De acordo com o já observado no despacho anterior, a Portaria n. 04/2010 interditou o Presídio Regional de Joinville, limitando o número de presos em 800 masculinos e 100 femininas. Nestes autos, quando da homologação do flagrante foi verificado que o autuado J.L.E. permanecia da Central de Polícia aguardando vaga no Presídio. Requisitado então à DEAP e à Delegacia o imediato encaminhamento do autuado para uma unidade prisional, a autoridade policial informou que em contato com o diretor do presídio de Joinville, foi relatado "que no momento não há vagas naquele esgástulo público, razão pela qual não pode receber o preso JACSON LUIS ERBS, permanecendo este na precária carceragem da Central de Polícia de Joinville, com outras pessoas presas nestas data" (fls.)(sublinhou-se). 
Ora, é fato notório, amplamente difundido na imprensa local, que a Central de Polícia de Joinville não possui as mínimas condições sanitárias e de segurança para manter pessoas detidas. Neste aspecto aliás, é de clareza solar que delegacias de polícia não são locais permitidos para permanência de presos, sejam condenados ou provisórios.

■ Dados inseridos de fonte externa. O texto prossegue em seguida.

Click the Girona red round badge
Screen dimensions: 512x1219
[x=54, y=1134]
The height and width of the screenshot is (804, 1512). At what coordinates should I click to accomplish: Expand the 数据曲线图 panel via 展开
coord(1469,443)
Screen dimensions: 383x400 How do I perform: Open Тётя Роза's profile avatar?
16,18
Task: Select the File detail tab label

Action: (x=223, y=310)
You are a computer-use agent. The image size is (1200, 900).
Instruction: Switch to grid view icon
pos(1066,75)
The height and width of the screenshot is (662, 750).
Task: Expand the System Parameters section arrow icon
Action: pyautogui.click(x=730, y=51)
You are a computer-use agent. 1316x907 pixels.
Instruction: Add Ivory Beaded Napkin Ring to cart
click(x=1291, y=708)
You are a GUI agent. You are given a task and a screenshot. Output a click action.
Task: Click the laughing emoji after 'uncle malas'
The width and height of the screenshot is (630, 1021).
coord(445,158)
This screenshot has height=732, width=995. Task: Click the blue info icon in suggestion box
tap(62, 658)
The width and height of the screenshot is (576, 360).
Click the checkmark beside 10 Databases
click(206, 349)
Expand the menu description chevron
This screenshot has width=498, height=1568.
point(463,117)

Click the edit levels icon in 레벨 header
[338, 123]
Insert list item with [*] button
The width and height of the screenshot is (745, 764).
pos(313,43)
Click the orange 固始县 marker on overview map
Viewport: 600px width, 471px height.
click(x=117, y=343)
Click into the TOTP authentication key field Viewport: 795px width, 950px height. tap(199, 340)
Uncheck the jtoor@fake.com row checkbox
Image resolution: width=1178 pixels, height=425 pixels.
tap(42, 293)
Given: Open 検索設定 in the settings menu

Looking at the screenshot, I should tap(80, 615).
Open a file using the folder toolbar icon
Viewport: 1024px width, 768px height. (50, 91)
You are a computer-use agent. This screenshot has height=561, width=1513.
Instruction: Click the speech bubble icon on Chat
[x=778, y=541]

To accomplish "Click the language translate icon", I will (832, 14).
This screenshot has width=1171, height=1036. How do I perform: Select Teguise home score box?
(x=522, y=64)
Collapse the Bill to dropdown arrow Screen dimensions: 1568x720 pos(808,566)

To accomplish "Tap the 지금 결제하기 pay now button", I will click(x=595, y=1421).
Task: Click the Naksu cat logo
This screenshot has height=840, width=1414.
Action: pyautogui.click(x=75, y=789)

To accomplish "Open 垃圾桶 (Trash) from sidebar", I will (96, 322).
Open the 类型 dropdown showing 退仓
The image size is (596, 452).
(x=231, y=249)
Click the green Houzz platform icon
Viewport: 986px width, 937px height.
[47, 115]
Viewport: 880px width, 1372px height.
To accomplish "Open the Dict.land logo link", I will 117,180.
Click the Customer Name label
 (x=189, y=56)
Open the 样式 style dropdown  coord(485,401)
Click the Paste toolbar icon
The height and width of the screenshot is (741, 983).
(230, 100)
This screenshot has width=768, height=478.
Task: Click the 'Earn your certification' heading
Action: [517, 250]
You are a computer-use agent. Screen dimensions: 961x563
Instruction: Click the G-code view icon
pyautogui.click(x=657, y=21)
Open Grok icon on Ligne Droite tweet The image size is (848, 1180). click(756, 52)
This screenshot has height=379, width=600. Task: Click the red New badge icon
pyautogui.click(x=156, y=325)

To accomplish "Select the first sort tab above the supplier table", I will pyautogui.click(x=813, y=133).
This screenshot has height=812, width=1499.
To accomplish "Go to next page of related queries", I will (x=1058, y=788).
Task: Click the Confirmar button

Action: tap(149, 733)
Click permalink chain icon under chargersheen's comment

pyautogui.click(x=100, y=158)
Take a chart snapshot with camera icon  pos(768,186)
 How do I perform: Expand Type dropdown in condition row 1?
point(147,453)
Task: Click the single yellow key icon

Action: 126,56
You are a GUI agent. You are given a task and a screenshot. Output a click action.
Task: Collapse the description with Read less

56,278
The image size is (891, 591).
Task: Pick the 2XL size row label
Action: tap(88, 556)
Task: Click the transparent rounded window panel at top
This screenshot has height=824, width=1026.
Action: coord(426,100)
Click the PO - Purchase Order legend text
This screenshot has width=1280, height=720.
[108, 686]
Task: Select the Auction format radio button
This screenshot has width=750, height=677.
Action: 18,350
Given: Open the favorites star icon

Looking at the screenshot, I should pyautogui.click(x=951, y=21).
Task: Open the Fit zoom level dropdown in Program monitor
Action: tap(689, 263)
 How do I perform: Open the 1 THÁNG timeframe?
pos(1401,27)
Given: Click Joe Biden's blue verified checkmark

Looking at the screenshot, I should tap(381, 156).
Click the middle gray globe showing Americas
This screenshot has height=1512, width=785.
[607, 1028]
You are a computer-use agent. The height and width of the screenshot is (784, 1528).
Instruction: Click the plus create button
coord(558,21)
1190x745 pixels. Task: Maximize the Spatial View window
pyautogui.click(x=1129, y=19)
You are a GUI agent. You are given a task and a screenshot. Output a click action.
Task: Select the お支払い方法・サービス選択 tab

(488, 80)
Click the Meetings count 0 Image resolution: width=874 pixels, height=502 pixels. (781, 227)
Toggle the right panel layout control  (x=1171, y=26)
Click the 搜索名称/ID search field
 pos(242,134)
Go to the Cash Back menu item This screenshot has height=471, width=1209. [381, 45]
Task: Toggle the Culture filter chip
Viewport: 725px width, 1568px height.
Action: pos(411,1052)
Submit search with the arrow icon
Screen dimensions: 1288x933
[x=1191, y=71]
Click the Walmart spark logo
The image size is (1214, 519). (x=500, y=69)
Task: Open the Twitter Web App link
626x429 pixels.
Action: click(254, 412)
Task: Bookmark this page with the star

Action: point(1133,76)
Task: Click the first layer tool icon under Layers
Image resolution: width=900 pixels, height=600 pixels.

Tanto é que por isso, por manter presos em delegacias, as mais variadas unidades da Federação, incluindo Santa Catarina, vem sendo sistematicamente denunciadas por organismos nacionais e internacionais de direitos humanos. 
Por outro lado, conforme os comandos constitucionais é direito do preso ter sua integridade física e moral respeitadas (art.5º, XLIX). E ainda, não cabe à polícia civil fazer as vezes de agente carcerário, a ela cabendo exclusivamente exercer as funções da polícia judiciária (art.144, §4º, da CF). 
O principal porém é que a persistir esta situação, o autuado, preso em flagrante, estará nitidamente tendo sua dignidade constitucionalmente prevista violada. E este Juízo, que mantem a custódia, sob sua responsabilidade, não compactuará com violações desta natureza, jamais. Mesmo porque trata-se de prisão provisória, ou seja, sem julgamento e sentença condenatória transitada em julgado e delito em tese imputado que, muito embora cometido com grave ameaça contra pessoa, não extravasou a mera tipicidade legal. 
Sempre é bom repetir que o Princípio Fundamental da República Federativa do Brasil, consistente na dignidade da pessoa humana (art.1º, III, da CF), já suficientemente solidificado, precisa ser respeitado. E neste ponto, segundo os ensinamentos do Ministro Celso de Melo a dignidade da pessoa humana "representa – considerada a centralidade desse princípio essencial (CF, art.1º, III) – significativo vetor interpretativo, verdadeiro valor-fonte que conforma e inspira todo o ordenamento constitucional vigente em nosso país e que traduz, de modo expressivo, um dos fundamentos em que se assenta, entre nós, a ordem republicana e democrática consagrada pelo sistema de direito constitucional positivo. Convenção Americana sobre Direitos Humanos (art.7º, ns. 5 e 6). Doutrina. Jurisprudência" (HC n. 85.988, 2ª Turma, j.04.05.10, v.u., DJU 28.05.10). 
Ou seja, como já mencionado em decisões outras deste Juízo, nesta quadra da história e padrão de civilidade, numa sociedade que tem como princípio fundamental a dignidade da pessoa humana (art.1º, III, da CF) e objetivo de construção de uma sociedade livre, justa e solidária, com erradicação da pobreza e marginalização, reduzindo-se as desigualdades sociais (art.3º, I e III, da CF), não é razoável e muito menos proporcional manter um indivíduo preso por suposto envolvimento em tentativa de furto, sem violência contra pessoa e sem periculosidade, numa Central de Polícia desprovida legal e factualmente de capacidade de encarceramento.

Ex positis:
Em obediência ao Princípio Fundamental da República Federativa do Brasil, consistente na dignidade da pessoa humana (art.1º, III, da CF), com base na garantia de respeito à integridade física e moral aos presos (art.5ª, XLIX, da CF) e na vedação da polícia civil em fazer as vezes de agente carcerário, a ela cabendo exclusivamente exercer as funções da polícia judiciária (art.144, §4º, da CF), RELAXO A PRISÃO de J.L.E. (art.5º, LXV, da CF). Expeça-se o r. Alvará de Soltura, se por al não estiver preso.
Cientifique-se a autoridade policial sobre esta decisão.
Intime-se o Ministério Público.
Aguardem-se as demais peças do auto.
Joinville (SC), 10 de fevereiro de 2011.